**Your objective:**
Return each entry exactly, so that nothing in the data differs from the original.

Saved data entries:
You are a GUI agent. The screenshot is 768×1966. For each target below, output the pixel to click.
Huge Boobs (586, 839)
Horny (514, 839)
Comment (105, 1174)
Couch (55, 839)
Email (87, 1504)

**Solution:**
You are a GUI agent. The screenshot is 768×1966. For each target below, output the pixel to click.
Huge Boobs (586, 839)
Horny (514, 839)
Comment (105, 1174)
Couch (55, 839)
Email (87, 1504)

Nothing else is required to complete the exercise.